Wednesday, February 5, 2014

Multiple servers behind One IP

Part 1 in a series

As a systems consultant, I have to deliver a number of software and hardware solutions to customers; in order to do so, I have to know what I'm doing (I know: shocking!), and that takes study and practice. As followers of this blog know, I've got a nice little setup in my basement, and the process of teaching myself these technologies, I've gotten to the point where I want to actually use some of those things.

So, I do what lots of people do: I set up these services and enable port forwarding in my NAT firewall, sending the traffic on a port-by-port basis to the servers that are listening for connections.
Port Forwarding behind a single IP address
In some cases, I don't even have to set up a forward: the device on my network uses a protocol known as "Universal Plug 'N Play" (UPnP) to request port forwarding directly from the router. This all works well as long as I don't have more than one "inside" device listening on a given port. Unfortunately, this leaves me in a conundrum: most of these new & useful applications are using web services—or maybe just the TCP/80 and TCP/443 ports—which makes it hard to manage behind a home router.
The problem: only one destination per port
One alternative is to use non-standard ports for the connections; unfortunately, many applications don't permit the use of non-standard ports (erk!), or when they do, their use is incredibly cumbersome on the client.

Another option—less desirable, and not always functional—is co-installing everything on a single machine. This sets you up for all sorts of compatibility issues and potentially negative interactions. Plus: when we have a virtual environment available, isn't it desirable to have single-purpose machines to avoid all those annoyances?

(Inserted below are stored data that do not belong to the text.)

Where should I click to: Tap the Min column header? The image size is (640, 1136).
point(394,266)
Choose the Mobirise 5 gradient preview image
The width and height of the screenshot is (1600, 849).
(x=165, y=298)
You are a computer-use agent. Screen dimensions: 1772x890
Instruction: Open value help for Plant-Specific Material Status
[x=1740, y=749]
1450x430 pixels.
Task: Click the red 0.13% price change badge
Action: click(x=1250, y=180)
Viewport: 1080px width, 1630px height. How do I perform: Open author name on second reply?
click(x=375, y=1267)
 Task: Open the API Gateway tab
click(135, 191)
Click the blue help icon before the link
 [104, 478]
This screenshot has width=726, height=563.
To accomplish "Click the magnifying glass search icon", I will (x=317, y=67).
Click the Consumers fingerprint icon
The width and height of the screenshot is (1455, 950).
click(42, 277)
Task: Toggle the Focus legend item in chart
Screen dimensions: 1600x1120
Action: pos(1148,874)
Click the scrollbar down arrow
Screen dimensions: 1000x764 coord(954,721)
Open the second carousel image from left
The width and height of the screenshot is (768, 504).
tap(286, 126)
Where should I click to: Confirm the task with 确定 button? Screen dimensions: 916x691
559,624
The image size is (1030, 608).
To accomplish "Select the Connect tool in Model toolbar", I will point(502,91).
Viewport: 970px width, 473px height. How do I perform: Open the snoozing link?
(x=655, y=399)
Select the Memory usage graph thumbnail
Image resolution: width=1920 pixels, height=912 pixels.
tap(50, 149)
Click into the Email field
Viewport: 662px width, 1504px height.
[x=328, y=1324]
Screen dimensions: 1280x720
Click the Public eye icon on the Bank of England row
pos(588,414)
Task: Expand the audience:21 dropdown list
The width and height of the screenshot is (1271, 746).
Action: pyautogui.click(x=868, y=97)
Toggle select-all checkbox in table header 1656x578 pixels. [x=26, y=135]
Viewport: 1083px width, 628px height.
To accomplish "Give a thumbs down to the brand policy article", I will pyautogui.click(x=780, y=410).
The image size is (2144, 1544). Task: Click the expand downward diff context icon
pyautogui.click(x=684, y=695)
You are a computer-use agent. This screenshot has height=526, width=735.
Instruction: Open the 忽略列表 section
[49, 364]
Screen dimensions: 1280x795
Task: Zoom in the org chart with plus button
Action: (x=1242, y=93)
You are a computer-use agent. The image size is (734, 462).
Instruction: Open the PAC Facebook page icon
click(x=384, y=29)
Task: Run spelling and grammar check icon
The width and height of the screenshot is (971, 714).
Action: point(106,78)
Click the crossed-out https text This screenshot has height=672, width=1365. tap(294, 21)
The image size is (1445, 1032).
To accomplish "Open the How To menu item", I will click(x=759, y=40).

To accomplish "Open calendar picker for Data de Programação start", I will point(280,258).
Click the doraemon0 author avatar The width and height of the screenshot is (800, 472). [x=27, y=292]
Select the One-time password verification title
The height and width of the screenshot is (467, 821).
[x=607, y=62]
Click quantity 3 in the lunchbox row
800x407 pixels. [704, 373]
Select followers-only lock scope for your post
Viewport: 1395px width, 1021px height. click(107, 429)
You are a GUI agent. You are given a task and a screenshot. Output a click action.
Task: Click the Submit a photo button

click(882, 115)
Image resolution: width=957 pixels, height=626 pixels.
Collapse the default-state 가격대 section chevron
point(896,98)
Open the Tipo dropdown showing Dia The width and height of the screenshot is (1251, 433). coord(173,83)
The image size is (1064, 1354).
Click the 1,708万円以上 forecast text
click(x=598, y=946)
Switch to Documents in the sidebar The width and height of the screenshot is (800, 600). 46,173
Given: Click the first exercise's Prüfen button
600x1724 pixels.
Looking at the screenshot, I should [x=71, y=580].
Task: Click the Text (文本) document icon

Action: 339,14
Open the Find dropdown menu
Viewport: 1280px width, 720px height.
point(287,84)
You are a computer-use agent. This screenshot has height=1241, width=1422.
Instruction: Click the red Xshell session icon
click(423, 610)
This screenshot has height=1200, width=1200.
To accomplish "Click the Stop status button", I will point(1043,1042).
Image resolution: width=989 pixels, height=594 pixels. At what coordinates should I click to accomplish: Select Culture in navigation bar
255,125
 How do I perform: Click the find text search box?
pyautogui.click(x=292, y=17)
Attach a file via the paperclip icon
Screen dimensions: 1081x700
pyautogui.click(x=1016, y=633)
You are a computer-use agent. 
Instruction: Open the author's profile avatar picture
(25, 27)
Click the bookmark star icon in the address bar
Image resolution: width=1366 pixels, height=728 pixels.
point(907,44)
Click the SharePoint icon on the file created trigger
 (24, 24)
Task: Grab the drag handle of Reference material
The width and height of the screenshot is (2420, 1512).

Luckily, there's a solution: use a proxy (or, more precisely, a reverse proxy). A standard proxy will accept many different outgoing requests and act as a single point of contact for the returning requests. A reverse proxy takes a single incoming request, and after inspecting the request, decides which one among many destinations will receive the traffic.
Reverse Proxy to direct traffic
There are a lot of solutions out there that can provide this solution; this series of blog posts will focus on the Citrix NetScaler VPX Express. This solution has several things going for it, not only for use in the home lab:
  1. It's free.
  2. A pair is easy to configure for high availability (and is still covered under the no-cost license!)
  3. It can be configured for multiple protocols, not just HTTP and/or HTTPS
  4. A simple license update and it can support far more than the included 5Mb/s capacity.
  5. "Playing" with it can directly translate into using the product in business scenarios.